Мысленно возразила, конечно. Что еще ей оставалось?
– Да-да, вы должны помолчать, – кивнул Динцельбахер. – Неделю по меньшей мере. Потом придете ко мне, и мы посмотрим, как дела, и решим, что делать дальше. А пока – только молчание. Погрузитесь в уединенные размышления. – Старый доктор улыбнулся. – Это придает глубины уму, душе и характеру и, следовательно, идет на пользу искусству.
Динцельбахер говорил о пользе уединенных размышлений как человек старый, человек профессиональный и человек венский. Возразить на все это было нечего. Саша со вздохом кивнула.
Уныние держало ее за горло так крепко, что даже ясная, светлая, прозрачная венская осень не ослабила эту хватку.
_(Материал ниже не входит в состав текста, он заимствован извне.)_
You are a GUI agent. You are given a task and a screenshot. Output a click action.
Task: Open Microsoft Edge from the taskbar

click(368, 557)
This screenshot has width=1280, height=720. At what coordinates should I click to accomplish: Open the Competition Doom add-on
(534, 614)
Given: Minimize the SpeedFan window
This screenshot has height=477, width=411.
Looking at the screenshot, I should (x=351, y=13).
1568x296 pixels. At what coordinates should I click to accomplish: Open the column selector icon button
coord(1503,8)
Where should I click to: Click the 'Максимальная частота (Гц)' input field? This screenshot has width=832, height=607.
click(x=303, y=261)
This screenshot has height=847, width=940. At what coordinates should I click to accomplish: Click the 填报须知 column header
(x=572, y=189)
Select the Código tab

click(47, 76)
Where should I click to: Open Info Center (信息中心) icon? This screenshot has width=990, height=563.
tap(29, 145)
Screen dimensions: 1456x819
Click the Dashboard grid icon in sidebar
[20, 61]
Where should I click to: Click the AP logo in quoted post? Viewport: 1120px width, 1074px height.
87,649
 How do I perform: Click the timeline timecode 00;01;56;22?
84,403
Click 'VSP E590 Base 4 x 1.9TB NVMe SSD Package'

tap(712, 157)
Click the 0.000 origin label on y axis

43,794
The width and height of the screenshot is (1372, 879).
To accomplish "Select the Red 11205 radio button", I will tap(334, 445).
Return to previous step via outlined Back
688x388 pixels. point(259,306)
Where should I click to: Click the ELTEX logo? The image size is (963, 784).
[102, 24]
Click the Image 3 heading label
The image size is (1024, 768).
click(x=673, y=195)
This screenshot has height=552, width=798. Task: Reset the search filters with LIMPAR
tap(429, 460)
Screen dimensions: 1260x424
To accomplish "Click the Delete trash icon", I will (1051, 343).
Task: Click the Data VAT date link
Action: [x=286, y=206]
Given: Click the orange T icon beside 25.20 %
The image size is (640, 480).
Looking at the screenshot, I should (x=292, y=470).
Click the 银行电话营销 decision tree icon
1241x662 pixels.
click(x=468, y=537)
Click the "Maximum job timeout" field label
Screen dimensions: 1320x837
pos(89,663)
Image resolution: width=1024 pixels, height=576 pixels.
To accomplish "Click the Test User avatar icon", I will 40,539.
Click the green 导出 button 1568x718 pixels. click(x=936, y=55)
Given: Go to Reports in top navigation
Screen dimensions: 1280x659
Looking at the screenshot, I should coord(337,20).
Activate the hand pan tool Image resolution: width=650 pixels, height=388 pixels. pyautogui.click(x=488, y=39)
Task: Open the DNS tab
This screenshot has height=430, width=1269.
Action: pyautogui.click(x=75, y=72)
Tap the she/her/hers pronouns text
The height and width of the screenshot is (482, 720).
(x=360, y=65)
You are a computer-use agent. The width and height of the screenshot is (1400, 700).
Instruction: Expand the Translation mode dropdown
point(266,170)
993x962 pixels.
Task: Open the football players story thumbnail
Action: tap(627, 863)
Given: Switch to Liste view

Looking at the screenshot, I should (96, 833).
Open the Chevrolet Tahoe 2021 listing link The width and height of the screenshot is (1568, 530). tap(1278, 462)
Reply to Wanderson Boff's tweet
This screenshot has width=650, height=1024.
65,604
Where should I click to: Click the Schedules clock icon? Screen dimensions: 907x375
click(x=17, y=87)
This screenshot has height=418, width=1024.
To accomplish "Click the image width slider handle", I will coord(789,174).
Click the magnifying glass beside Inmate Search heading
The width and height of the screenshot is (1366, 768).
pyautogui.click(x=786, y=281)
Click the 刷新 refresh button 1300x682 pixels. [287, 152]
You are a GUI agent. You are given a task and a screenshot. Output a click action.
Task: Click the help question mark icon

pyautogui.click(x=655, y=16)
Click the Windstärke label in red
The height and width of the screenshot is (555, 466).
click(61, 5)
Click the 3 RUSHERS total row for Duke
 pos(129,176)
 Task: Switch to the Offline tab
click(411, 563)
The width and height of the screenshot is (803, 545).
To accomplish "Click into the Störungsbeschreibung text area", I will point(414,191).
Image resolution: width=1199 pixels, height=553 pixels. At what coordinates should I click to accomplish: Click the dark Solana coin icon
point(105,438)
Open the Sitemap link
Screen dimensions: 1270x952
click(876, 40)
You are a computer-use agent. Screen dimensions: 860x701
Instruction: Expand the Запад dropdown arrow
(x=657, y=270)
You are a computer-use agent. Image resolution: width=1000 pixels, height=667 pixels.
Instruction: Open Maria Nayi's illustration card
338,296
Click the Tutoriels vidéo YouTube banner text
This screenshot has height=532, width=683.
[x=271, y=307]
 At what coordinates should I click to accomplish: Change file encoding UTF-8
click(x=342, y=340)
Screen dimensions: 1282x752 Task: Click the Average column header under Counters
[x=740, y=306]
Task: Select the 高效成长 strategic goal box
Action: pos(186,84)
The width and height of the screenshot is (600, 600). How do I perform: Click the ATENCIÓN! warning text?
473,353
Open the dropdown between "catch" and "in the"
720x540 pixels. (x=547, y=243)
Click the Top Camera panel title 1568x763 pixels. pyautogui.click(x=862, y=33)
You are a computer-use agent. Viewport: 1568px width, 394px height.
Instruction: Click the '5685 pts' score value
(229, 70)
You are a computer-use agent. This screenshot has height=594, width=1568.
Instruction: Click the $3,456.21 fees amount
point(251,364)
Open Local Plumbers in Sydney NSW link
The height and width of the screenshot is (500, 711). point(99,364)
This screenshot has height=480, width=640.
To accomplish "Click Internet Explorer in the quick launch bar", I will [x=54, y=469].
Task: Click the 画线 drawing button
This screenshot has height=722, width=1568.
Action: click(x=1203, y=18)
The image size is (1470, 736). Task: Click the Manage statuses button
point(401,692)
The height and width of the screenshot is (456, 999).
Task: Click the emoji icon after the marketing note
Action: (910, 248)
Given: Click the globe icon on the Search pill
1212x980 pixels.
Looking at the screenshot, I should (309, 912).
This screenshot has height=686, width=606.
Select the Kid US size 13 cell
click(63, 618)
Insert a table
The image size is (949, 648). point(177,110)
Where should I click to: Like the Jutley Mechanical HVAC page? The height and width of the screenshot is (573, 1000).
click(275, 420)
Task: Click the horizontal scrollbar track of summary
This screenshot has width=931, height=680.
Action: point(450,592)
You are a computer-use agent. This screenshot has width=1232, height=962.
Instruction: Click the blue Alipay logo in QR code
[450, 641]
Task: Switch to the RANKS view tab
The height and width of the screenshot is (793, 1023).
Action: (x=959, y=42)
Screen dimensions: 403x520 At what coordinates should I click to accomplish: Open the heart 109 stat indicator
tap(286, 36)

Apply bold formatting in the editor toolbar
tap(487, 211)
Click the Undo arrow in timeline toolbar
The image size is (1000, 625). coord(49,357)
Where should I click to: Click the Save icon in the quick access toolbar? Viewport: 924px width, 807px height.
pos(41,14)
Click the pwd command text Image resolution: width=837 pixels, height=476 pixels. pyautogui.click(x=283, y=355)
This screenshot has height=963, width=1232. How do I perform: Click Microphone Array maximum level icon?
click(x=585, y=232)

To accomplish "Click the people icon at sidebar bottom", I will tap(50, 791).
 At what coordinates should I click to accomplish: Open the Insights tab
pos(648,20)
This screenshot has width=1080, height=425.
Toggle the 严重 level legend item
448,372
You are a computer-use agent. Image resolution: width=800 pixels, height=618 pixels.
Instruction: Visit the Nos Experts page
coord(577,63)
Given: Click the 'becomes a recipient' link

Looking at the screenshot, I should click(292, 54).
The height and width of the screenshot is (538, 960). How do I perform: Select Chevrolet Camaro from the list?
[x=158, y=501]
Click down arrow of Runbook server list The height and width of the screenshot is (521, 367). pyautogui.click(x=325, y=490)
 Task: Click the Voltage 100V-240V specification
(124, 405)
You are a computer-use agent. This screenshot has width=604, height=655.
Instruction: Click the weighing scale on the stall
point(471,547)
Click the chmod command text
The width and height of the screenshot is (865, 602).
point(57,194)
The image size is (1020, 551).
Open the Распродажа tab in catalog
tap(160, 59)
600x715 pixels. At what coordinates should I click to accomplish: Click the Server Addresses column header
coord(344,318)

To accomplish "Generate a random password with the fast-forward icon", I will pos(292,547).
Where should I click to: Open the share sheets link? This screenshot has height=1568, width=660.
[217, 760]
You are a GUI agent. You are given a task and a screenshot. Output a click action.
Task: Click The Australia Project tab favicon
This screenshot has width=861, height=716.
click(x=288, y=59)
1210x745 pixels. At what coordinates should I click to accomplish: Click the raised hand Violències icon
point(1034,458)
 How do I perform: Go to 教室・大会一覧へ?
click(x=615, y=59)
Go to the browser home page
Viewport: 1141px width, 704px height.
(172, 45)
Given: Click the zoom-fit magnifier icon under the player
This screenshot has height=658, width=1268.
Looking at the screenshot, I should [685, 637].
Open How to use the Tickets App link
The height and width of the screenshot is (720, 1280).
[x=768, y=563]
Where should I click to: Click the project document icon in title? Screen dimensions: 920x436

Клиника Динцельбахера находилась неподалеку от Оперы, и, выйдя на улицу, Саша медленно побрела по Рингам к дому, в котором снимала квартиру; это было тоже недалеко, в двух кварталах.
Горло у нее не болело, но она закутала его так тепло, что даже щеки раскраснелись. Что бы Динцельбахер ни говорил про душу и стресс, а все дело только в простуде, это же очевидно. Пройдут ее последствия, и голос восстановится.
Венская квартира Саше нравилась, и она даже подумывала, не купить ли ее, вместо того чтобы снимать. Но когда она вошла в нее сейчас, ее охватило что-то вроде недоумения: она хотела здесь жить? Зачем?